Before my Great Aunt Esther died, she lived in downtown Minneapolis in poverty. Oddly, this is not embarrassing to my proper, upper-middle-class, Christian family. Esther simply continued to live as she had when her husband, my grandmother's brother Ludwig, was alive. When we describe someone as living in poverty, we usually add an adjective-grinding, devastating, dreadful, something like that. Of Aunt Esther and Uncle Lud, and at the risk of sounding cloying, I'm tempted to add "blessed."

Esther and Lud were committed to God as I have never seen in anyone else. They were Christian missionaries in Africa for decades. Whatever else you might think about that old-style missionary work, many babies with mahogany-dark skin were baptized with the names Ludwig and Esther during those decades.

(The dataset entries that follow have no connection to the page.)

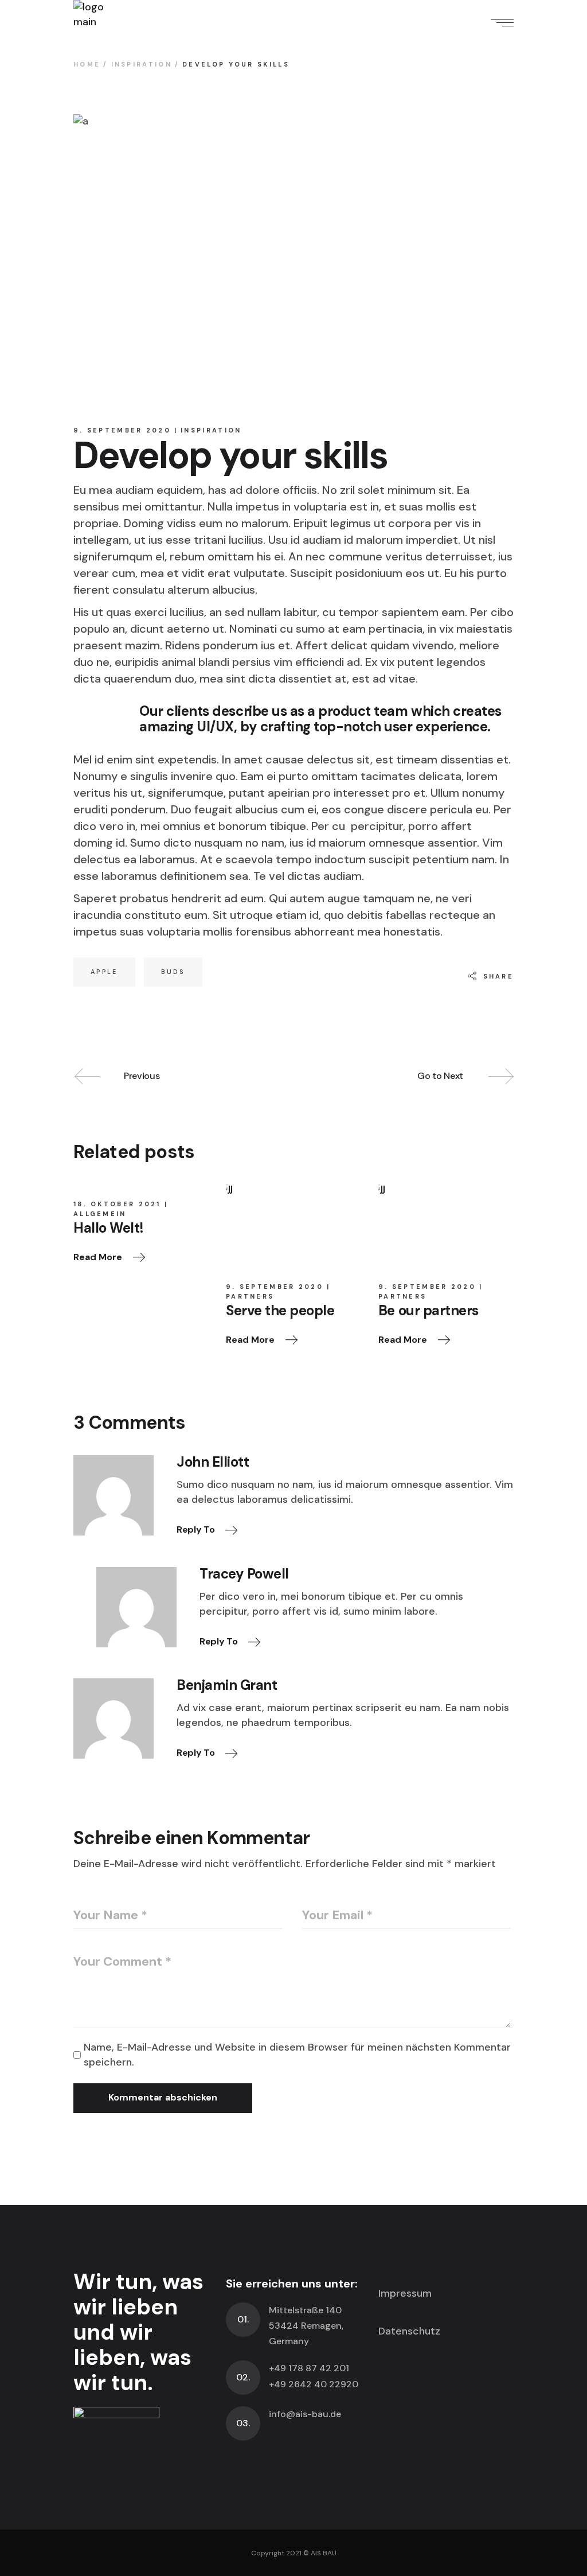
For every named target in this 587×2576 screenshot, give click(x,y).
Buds (173, 972)
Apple (104, 972)
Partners (250, 1296)
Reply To (197, 1529)
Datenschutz (409, 2331)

I knew my great aunt and uncle as a kind, elderly couple eclipsed by the energy and drama of my extended family when we gathered for occasional Sunday dinners, Thanksgiving and Christmas. I remember Esther's remarkably soft skin when she would take my hand and say, "Now let's talk to Jesus," and I remember their gentle but determined rejection of all offers of a ride home after dinner. They preferred to take the bus so that they could visit and pray with all the people-"girls and boys," "God's children"-who rode those buses.